ASSIGNMENT. Your answer should consist of all lines in the listing that hold the word "entry".

DATA PROVIDED.
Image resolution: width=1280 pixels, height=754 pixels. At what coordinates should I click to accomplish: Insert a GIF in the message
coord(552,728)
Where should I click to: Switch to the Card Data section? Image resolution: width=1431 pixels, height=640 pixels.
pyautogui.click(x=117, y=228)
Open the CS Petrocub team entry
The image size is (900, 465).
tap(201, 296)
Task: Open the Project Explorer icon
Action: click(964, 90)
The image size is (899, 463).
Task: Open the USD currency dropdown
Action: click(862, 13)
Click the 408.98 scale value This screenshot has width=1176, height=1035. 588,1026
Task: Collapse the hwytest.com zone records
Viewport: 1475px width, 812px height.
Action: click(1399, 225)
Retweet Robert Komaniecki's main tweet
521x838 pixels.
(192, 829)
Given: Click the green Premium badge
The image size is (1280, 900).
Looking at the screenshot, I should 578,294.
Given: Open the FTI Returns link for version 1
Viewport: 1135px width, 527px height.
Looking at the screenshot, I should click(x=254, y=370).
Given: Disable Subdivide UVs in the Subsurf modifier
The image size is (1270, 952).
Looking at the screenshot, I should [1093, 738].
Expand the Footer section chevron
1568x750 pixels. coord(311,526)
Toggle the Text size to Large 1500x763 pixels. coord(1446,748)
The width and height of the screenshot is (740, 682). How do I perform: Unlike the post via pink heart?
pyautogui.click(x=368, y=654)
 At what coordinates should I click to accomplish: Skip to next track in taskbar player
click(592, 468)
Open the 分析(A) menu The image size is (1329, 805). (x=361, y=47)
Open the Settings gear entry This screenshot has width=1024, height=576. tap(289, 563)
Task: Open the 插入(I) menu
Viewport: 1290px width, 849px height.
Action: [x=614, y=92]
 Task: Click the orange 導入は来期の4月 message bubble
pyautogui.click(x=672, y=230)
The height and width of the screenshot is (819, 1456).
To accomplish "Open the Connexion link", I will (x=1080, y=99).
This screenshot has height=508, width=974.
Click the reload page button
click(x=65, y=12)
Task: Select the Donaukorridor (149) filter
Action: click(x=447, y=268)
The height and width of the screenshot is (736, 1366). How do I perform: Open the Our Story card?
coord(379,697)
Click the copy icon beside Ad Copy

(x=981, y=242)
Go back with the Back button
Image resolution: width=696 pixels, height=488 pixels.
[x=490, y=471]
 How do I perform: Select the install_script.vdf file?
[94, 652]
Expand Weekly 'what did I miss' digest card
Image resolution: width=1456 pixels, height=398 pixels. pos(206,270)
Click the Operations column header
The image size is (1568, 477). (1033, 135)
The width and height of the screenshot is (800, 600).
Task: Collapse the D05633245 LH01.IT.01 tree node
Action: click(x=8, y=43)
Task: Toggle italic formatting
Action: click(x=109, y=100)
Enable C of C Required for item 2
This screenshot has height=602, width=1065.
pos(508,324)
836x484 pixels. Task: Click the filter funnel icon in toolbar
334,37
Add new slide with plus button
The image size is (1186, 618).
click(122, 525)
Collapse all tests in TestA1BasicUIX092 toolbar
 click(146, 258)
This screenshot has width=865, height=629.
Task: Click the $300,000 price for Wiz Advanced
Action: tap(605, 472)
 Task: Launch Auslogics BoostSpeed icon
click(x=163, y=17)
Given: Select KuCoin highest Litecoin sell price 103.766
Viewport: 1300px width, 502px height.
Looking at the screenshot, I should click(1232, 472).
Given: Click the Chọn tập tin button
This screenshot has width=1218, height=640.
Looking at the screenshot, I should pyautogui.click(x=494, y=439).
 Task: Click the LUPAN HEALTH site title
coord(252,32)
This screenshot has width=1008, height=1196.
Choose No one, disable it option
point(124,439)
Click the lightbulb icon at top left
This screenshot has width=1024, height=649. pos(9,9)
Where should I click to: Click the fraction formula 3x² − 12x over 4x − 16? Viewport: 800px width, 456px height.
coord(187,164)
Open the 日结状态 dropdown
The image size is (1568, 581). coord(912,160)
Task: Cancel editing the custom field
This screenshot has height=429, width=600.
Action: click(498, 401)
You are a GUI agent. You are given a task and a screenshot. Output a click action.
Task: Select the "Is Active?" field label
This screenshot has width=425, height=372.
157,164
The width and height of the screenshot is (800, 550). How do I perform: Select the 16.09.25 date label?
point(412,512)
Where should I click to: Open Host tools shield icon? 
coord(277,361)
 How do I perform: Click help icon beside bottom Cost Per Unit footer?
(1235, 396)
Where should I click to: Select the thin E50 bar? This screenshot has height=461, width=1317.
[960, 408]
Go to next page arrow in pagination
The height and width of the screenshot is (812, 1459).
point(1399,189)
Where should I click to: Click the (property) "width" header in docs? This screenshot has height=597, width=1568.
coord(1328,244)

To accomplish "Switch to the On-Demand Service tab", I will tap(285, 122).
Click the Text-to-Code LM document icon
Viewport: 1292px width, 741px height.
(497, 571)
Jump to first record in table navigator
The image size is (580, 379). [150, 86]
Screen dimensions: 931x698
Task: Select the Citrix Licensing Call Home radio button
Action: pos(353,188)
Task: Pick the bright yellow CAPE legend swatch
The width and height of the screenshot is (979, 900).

ANSWER SPACE.
Open the CS Petrocub team entry
Open the Settings gear entry This screenshot has width=1024, height=576. tap(289, 563)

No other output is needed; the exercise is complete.